投稿日:2009年11月14日 更新日:

最近、料理の世界もマニュアル全盛の感があります。全国展開のファミリーレストランなど、本部で作ったマニュアルに従って、簡単に手を加えるだけで料理が客席に運ばれるスタイルがごく普通に行われており、客席に料理を運ぶフロアでも、若いアルバイトのような人が、接客マニュアルで指示されたとおりの動きをしている、といった具合です。

たしかに、全国に同じ味とサービスの店を計画的に出店していくためには、完璧なマニュアルがあれば、料理をつくる人も、フロアサービス係も、それほど勉強や経験を積まなくても、何とか仕事をこなしていける、そのようなシステムにしなければとてもやっていけないでしょう。
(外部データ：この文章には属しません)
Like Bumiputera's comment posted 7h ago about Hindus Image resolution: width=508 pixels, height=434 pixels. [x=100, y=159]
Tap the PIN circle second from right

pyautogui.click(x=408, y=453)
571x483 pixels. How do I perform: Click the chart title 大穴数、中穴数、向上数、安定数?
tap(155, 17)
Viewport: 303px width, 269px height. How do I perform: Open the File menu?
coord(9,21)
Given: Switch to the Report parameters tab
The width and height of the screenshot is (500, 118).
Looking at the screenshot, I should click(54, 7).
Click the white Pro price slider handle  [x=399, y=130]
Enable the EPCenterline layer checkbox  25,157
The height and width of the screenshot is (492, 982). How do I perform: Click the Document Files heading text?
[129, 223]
しかし、「如何にしてお客様に美味しく食べていただくか」という思いで、毎日市場を駆け回り、仕入れてきた食材を厨房で仕込んでいる身からみると、こうした仕事をマニュアルでシステム化するなんていうことは、とても考えられません。もし、懐石料理の厨房の中をマニュアル化しようとしたら、ものすごく膨大な資料の山となり、読むのが大変で、たぶんマニュアルの用を足さなくなってしまうでしょう。
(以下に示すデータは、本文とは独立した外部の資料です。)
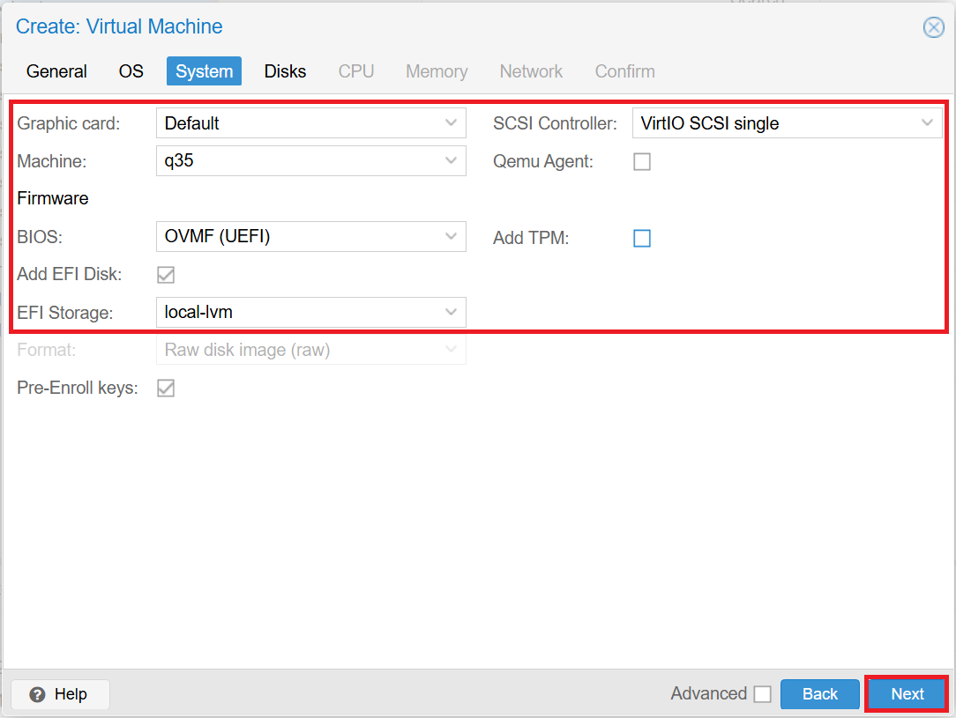The width and height of the screenshot is (956, 718).
Task: Enable the Add TPM checkbox
Action: [x=642, y=238]
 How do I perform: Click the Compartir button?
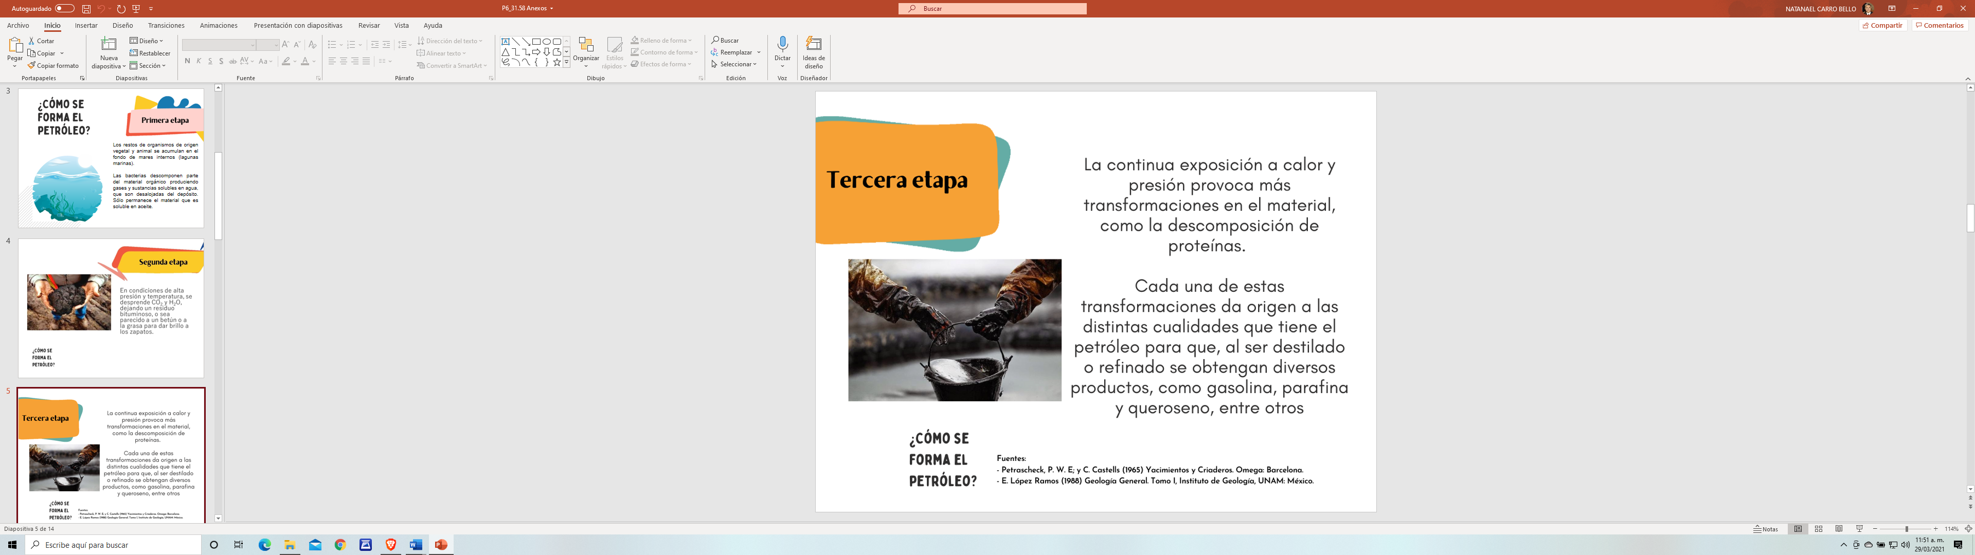(1882, 25)
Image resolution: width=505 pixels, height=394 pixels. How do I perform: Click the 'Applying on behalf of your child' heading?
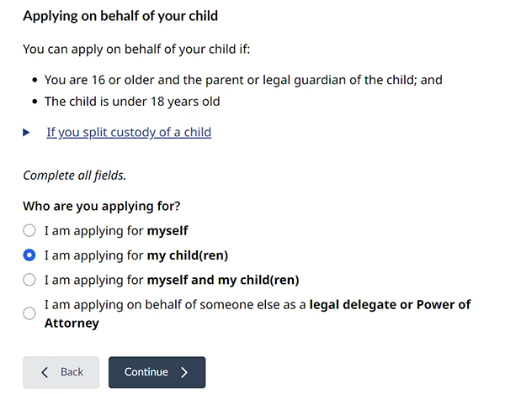point(120,16)
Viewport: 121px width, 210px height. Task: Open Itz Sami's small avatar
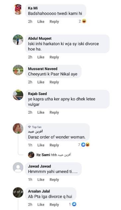[31, 155]
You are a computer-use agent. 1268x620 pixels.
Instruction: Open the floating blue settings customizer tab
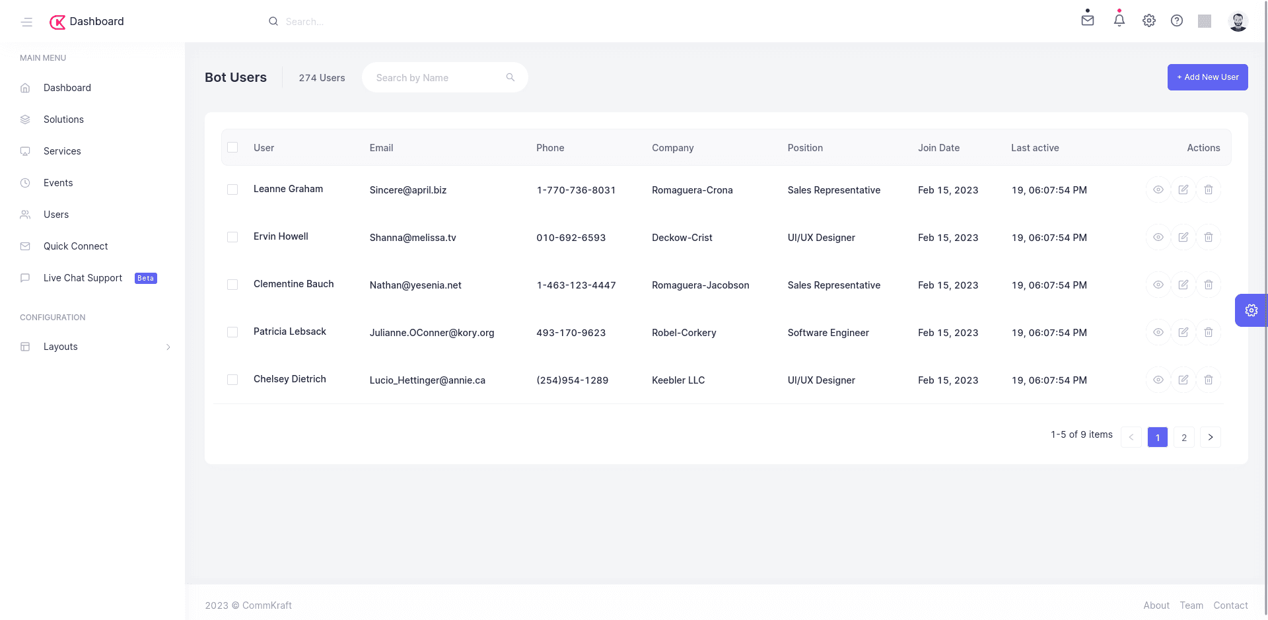(x=1251, y=310)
たとえば、ある食材を「5分茹でる」とマニュアルに書いてある場合、システム化された厨房では5分茹でたらそのまま皿に盛りつけて食卓に並べるでしょう。懐石料理では、5分茹でた後、食べやすい味や硬さになっているか味見し、少し硬いようなら、もう一度手を加えます。

また、プロの料理人が包丁を入れた刺身と、素人が切った刺身と、切断面を顕微鏡で見ると、素人の包丁が入った刺身の方は細胞がつぶれてグチャグチャになっているのに対して、プロの料理人の方は細胞の配列もきれいに揃っていることが確認できます。

こうしたことは、長年の修業を積んで初めて身につくもので、マニュアルで即製できるものではないと思います。

今は、何でもマニュアルで片がつくような風潮ですが、よく注意してみると「マニュアルの落とし穴」があちこちで出てきているのではないでしょうか。いろいろな仕事場で、昔なら考えられなかったような事故が起きているのを時々耳にします。

マニュアルも人間が作ったものであり、100%完璧なものではなく、ずっと使われているうちに「劣化」も起こるでしょう。どんな世界でも「基本」というものがあり、それを身につけるのを怠って、マニュアルだけでやろうとすると、どこかに大きな落とし穴が口を開けて待っているという警告ではないでしょうか。